Problem to solve. Output each entry in full so that the result matches the data exactly.

(Stored data entries)
_ _ _ _
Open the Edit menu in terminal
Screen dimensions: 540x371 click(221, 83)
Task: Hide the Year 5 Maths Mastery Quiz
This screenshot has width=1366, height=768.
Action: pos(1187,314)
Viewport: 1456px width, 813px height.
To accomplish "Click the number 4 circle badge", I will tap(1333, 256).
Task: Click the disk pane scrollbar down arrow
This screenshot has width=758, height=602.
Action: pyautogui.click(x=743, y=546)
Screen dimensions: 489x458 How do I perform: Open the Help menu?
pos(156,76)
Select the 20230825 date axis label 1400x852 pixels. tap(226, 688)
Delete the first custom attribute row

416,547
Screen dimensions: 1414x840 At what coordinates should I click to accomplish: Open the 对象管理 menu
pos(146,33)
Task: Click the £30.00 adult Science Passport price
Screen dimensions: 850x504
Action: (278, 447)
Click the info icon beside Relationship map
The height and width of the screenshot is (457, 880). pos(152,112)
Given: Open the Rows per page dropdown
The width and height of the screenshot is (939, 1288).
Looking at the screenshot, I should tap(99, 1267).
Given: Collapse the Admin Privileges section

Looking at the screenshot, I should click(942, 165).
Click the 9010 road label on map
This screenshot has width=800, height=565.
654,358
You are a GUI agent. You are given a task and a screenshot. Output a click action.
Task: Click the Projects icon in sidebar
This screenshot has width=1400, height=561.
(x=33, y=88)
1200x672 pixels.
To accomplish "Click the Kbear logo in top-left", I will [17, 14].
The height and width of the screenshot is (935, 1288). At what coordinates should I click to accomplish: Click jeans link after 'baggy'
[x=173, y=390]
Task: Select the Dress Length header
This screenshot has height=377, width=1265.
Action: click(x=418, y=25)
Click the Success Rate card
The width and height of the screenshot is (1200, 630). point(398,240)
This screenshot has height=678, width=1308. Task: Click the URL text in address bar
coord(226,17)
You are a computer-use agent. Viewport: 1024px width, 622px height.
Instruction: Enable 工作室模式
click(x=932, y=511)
_ _ _ _
Response to the exercise.
Open the Edit menu in terminal
Screen dimensions: 540x371 click(221, 83)
Task: Hide the Year 5 Maths Mastery Quiz
This screenshot has width=1366, height=768.
Action: pos(1187,314)
Viewport: 1456px width, 813px height.
To accomplish "Click the number 4 circle badge", I will tap(1333, 256).
Task: Click the disk pane scrollbar down arrow
This screenshot has width=758, height=602.
Action: pyautogui.click(x=743, y=546)
Screen dimensions: 489x458 How do I perform: Open the Help menu?
pos(156,76)
Select the 20230825 date axis label 1400x852 pixels. tap(226, 688)
Delete the first custom attribute row

416,547
Screen dimensions: 1414x840 At what coordinates should I click to accomplish: Open the 对象管理 menu
pos(146,33)
Task: Click the £30.00 adult Science Passport price
Screen dimensions: 850x504
Action: (278, 447)
Click the info icon beside Relationship map
The height and width of the screenshot is (457, 880). pos(152,112)
Given: Open the Rows per page dropdown
The width and height of the screenshot is (939, 1288).
Looking at the screenshot, I should tap(99, 1267).
Given: Collapse the Admin Privileges section

Looking at the screenshot, I should click(942, 165).
Click the 9010 road label on map
This screenshot has width=800, height=565.
654,358
You are a GUI agent. You are given a task and a screenshot. Output a click action.
Task: Click the Projects icon in sidebar
This screenshot has width=1400, height=561.
(x=33, y=88)
1200x672 pixels.
To accomplish "Click the Kbear logo in top-left", I will [17, 14].
The height and width of the screenshot is (935, 1288). At what coordinates should I click to accomplish: Click jeans link after 'baggy'
[x=173, y=390]
Task: Select the Dress Length header
This screenshot has height=377, width=1265.
Action: click(x=418, y=25)
Click the Success Rate card
The width and height of the screenshot is (1200, 630). point(398,240)
This screenshot has height=678, width=1308. Task: Click the URL text in address bar
coord(226,17)
You are a computer-use agent. Viewport: 1024px width, 622px height.
Instruction: Enable 工作室模式
click(x=932, y=511)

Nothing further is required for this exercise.